Republican senators remain divided on their leadership's plan to replace major portions of former President Barack Obama's 2010 health care law, known as Obamacare.
A revised plan unveiled Thursday got preliminary backing from at least one more Republican, Senator Ted Cruz of Texas, after his proposal to loosen coverage requirements on some health care plans was adopted.
But some moderate Republicans remained opposed to the plan, arguing it would harm vulnerable constituents by reducing funding for a federal program that covers health care costs for the poor and disabled.
Reservations about bill
"Still deep cuts to Medicaid in Senate bill," Maine Senator Susan Collins wrote on Twitter, adding that she would oppose a motion to begin floor debate on the legislation and that she stood ready to work with Democrats to "fix flaws" in Obamacare.
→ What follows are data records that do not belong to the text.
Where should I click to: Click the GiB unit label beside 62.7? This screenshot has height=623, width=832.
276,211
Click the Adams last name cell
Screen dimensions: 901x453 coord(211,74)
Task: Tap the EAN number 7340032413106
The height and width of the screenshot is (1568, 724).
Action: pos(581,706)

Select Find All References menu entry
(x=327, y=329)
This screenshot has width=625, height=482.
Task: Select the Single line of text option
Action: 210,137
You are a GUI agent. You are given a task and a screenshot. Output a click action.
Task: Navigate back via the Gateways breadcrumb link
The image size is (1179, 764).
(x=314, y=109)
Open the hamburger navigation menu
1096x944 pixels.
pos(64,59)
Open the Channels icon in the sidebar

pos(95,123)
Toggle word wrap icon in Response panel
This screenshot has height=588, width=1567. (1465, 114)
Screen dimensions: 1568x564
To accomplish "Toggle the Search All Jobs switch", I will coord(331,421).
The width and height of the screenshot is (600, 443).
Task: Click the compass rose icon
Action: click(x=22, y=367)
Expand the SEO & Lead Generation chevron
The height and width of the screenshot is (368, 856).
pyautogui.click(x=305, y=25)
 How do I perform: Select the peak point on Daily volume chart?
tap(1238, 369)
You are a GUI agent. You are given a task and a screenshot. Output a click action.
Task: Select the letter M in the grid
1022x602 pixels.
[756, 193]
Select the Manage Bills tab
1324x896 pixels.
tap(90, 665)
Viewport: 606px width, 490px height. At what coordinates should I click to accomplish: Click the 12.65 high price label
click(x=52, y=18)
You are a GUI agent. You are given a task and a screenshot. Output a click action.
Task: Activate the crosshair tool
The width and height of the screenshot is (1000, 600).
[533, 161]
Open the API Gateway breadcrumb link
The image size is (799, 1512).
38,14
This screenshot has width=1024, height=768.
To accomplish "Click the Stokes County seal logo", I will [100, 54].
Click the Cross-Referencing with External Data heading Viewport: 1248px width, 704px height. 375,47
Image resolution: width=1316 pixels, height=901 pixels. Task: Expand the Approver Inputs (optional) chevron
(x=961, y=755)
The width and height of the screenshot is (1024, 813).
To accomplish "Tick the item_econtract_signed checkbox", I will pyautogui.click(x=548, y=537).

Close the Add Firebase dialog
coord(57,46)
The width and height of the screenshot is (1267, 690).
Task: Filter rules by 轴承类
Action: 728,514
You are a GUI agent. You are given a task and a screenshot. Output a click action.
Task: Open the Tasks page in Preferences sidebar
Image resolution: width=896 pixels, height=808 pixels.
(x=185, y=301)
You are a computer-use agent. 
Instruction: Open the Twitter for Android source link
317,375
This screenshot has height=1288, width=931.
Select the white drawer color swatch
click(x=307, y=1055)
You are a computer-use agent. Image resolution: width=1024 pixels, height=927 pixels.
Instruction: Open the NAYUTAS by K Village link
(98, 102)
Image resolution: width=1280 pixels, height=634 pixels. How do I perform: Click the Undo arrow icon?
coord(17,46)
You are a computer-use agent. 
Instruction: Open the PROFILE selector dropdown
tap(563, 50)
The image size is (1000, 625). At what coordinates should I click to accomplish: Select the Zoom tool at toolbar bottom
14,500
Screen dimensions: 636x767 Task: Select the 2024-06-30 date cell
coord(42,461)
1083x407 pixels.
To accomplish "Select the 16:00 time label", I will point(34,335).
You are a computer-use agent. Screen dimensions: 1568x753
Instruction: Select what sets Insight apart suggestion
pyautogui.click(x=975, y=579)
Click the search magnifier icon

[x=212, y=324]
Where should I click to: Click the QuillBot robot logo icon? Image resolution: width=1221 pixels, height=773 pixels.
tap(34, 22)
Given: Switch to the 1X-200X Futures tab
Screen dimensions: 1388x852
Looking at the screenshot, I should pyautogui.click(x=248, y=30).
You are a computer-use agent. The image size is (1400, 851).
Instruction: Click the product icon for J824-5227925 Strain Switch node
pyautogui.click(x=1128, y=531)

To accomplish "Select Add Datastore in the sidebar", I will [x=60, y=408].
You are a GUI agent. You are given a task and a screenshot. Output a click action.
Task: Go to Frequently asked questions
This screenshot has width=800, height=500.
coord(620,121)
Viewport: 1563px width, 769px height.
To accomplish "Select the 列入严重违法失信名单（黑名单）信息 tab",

Two other moderates, Shelley Moore Capito of West Virginia and Rob Portman of Ohio, voiced reservations about the proposal as they emerged from a closed-door meeting of the 52-member Republican caucus.
Among fiscal hawks, Rand Paul of Kentucky blasted the proposal even before its official unveiling, noting that it retained some Obamacare taxes designed to help Americans of limited means purchase private health care insurance.
With Democrats unified in opposition, Republicans can afford at most two "no" votes from their ranks in the 100-member chamber.
Democrats wasted no time in savaging the revamped Republican initiative.
"It appears that little has changed at the core of the bill," Democratic Minority Leader Chuck Schumer of New York said. "The Republican Trumpcare bill still slashes Medicaid … a devastating blow to rural hospitals, to Americans in nursing homes, to those struggling with opioid addiction."
Improve, not scrap
Schumer urged a bipartisan effort to improve Obamacare, not scrap it.
"This [Republican bill] is far, far worse than the status quo," he said. "We, Republicans and Democrats, can work together to actually improve our health care system, to stabilize the marketplaces and reduce the costs that average Americans pay for their health care."
For now, President Donald Trump and Republican congressional leaders are sticking to their party's oft-repeated promise to repeal and replace Obamacare.
"Obamacare was a direct attack on the middle class from the very start, and is a ticking time bomb. Obamacare's yearslong hurdle toward collapse is rapidly approaching," Republican Majority Leader Mitch McConnell of Kentucky said. "Things are not likely to turn around unless we act."
McConnell canceled the first two weeks of the Senate's traditional August recess to allow more time for deliberations on health care and other legislative priorities.
"I cannot imagine that Congress would dare to leave Washington without a beautiful new HealthCare bill fully approved and ready to go!" Trump tweeted earlier this week.